1.1.3.5. Pekiştirme ve planlama: Psikolojik danışma, kısa bir pekiştirme ve planlama tanışmasıyla sona erdirilmektedir. Bu aşamadaki çalışmalarla danışana, bu aşamada çalışan gelecekteki olası gelişmeleri, psikolojik danışma deneyiminden elde ettiği sonuçların dışında değerlendirebilme becerisini pekiştirmektedir. Kendine ilişkin bir iç görü geliştirerek bu doğrultuda planlarını uygulamayı sınamaktadır. Sonuçta da amaçlanmış olan kendisi ve dünyasıyla uyum kurma yeteneğini kazanmış olmaktadır. 

 

1.2.           GRUPTA PSİKOLOJİK DANIŞMA VE REHBERLİK HİZMETLERİ[3]

 

Bu danışmayı danışman, grupta yüz yüze iletişimle gerçekleştirmektedir. Grupta psikolojik danışmada üyeler ( danışanlar ), zamanla öbür üyeler için birer danışman rolüne girmektedirler. Bu nedenle danışanların her bir grupta, danışmadan başka bir de arkadaşlarına karşı sorumluluk duymaktadır.

 

1.2.1.     Grupta Psikolojik Danışmayı Gerekli Kılan Nedenler

1)      Kişi bu danışmada, bir grubun üyesi olma, grup üyeleriyle birlikte olma, onlarca benimsenme, bağımsız olma duygusunu yaşama olanağı elde etmektedir.
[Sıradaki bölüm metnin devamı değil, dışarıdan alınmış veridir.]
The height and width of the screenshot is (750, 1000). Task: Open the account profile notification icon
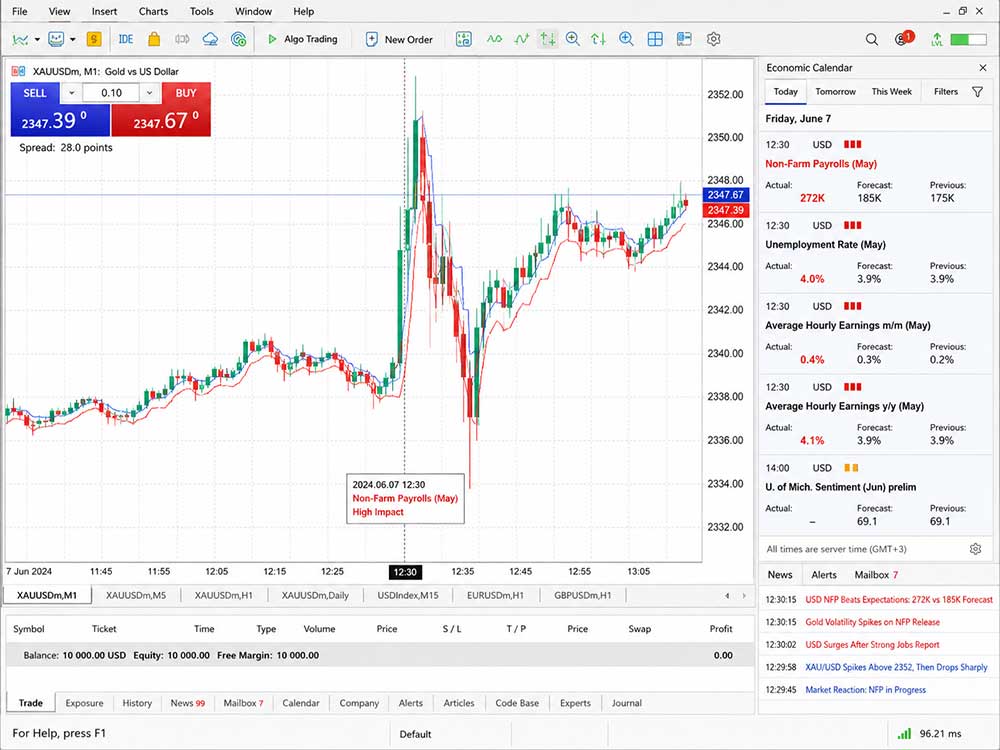pyautogui.click(x=903, y=38)
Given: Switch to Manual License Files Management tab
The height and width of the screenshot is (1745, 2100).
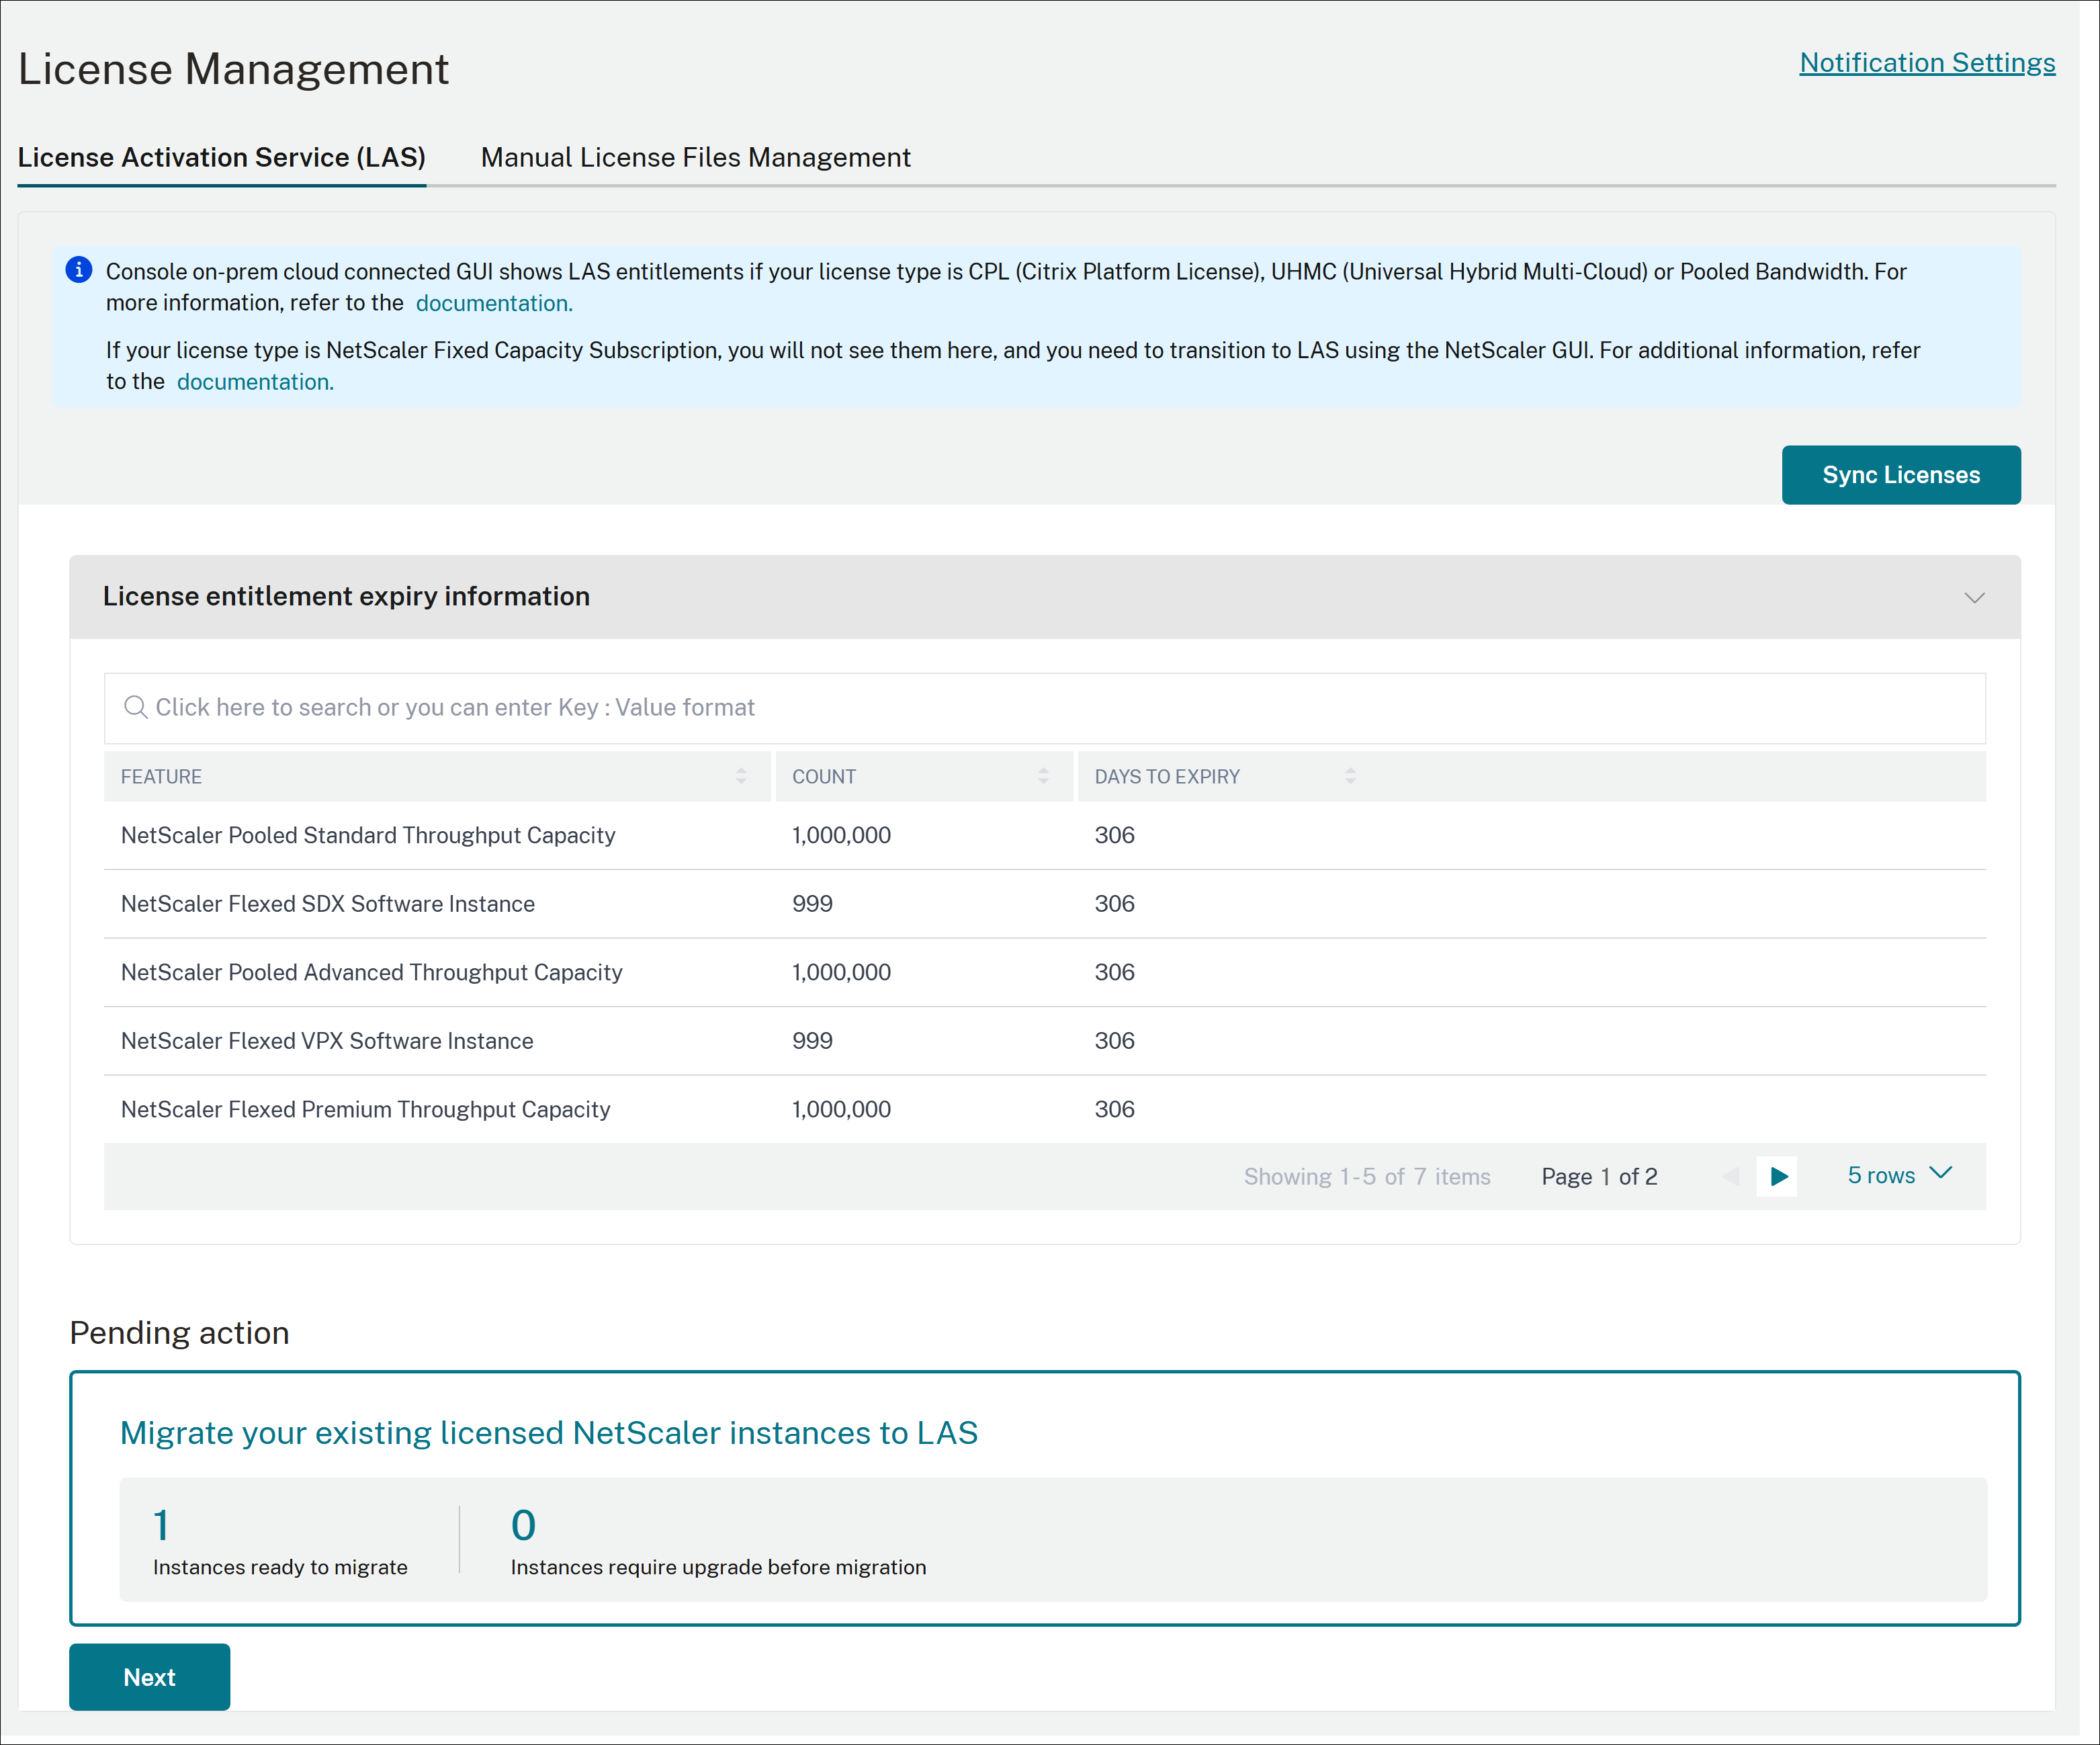Looking at the screenshot, I should 696,158.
2)      Kişi, grupta insanları daha iyi anlamayı öğrenmektedir.

3)      Başkalarının varlık ve olayları nasıl algıladıklarını görmektedir.
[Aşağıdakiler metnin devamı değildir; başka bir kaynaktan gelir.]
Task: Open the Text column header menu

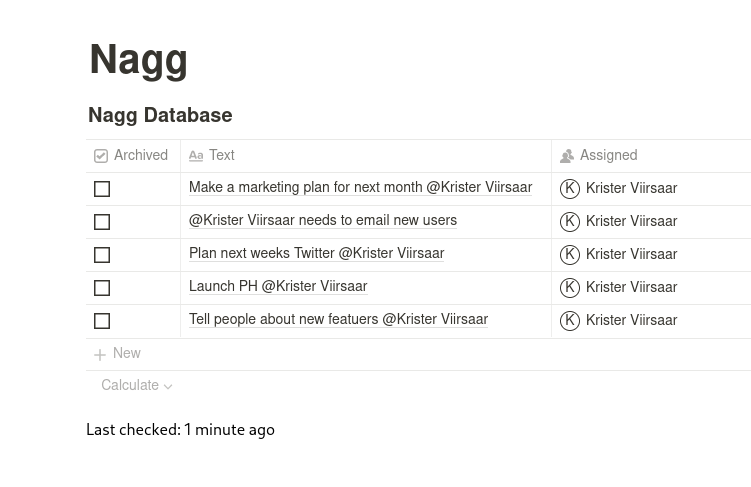Action: coord(222,156)
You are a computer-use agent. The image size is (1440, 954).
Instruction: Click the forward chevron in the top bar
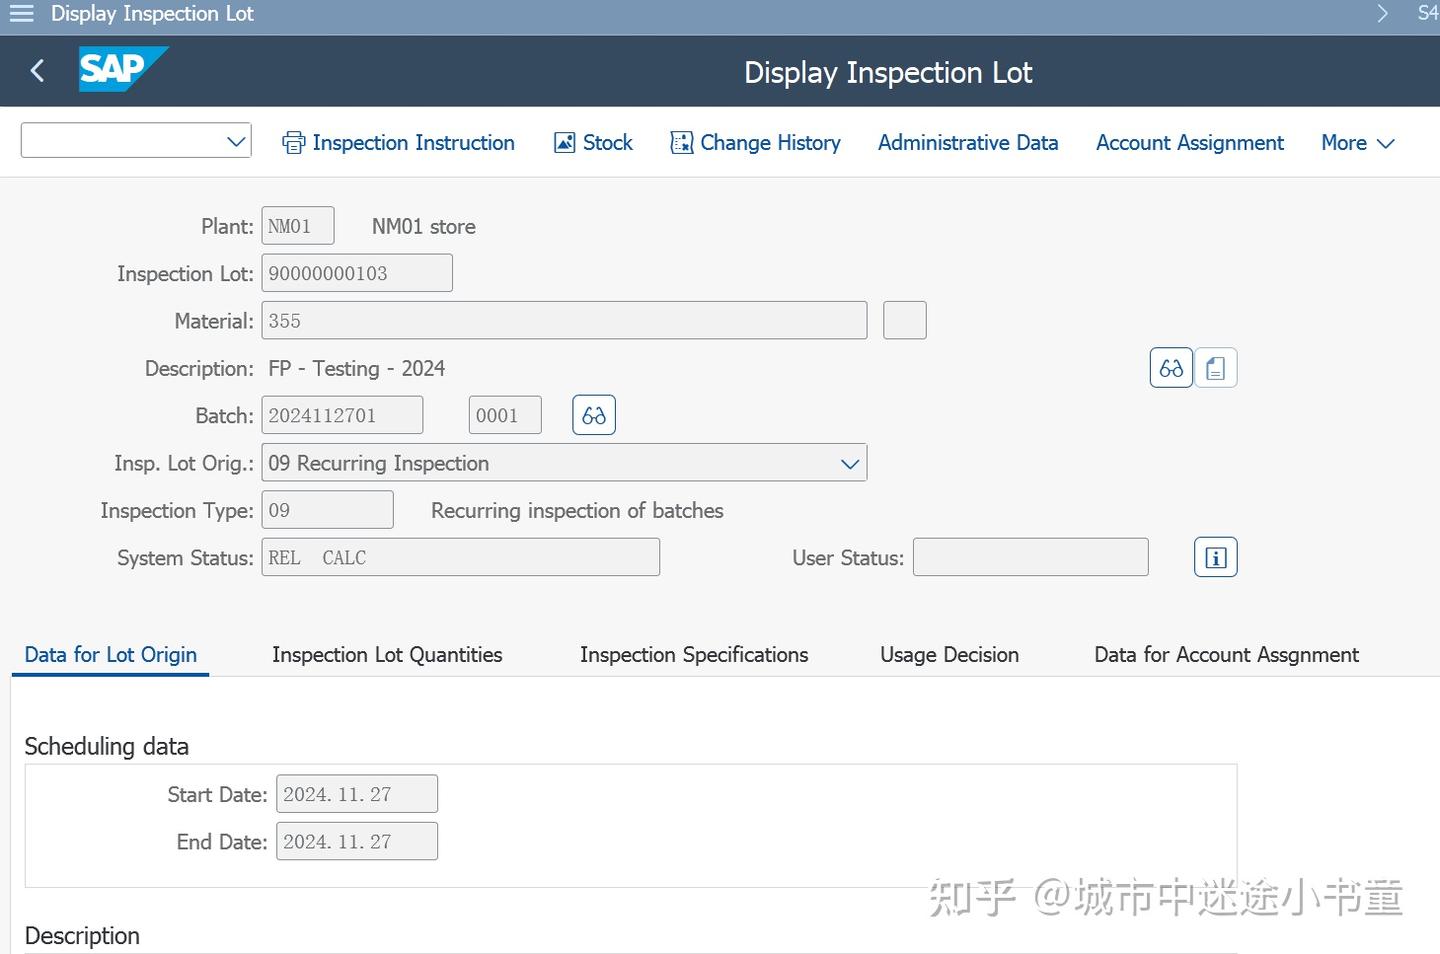tap(1382, 14)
4)      Arkadaşlarıyla ilişki kurma, onlarla konuşma becerisini geliştirmektedir.

5)      Kişi kendinden farklı düşünen insanlara karşı saygılı olmayı öğrenme fırsatını elde etmektedir.

6)      Bireysel psikolojik danışmada kişi, danışmandan destek bulmaktadır. Grupta ise, kişinin daha çok arkadaş grubundan destek bulma olanağı vardır. Kişi, grupta ayrıca, danışma sürecine ağır ağır girebilme, tartışmalar sertleşince geri çekebilme olanağını elinde tutmaktadır. Böylece danışan, kendilerinin de aynı durumlarla karşılaştığına tanık olduğu kişilerle düşünce, duygu, değer ve sorunlarını daha rahat daha özgürce konuşabilmektedir.

7)      Grupta psikolojik danışmanın bir başka üstünlüğü de danışanın, danışmanla daha uzun süre bir arada kalabilmesidir. Benzer olarak, danışman içinde söz konusudur.

           

1.2.2.     Grupta Psikolojik Danışmanın  İlkeleri

 

Rehberlik ve psikolojik danışmanın ilkeleri, psikolojik danışmanın ilkeleri başlıkları altında verilmiş olan ilkelere burada da uyulmakla birlikte, bir de özellikle grupta psikolojik danışma sırasında uyulması gereken ilkeler vardır. Bunlar şöyle sıralanabilir.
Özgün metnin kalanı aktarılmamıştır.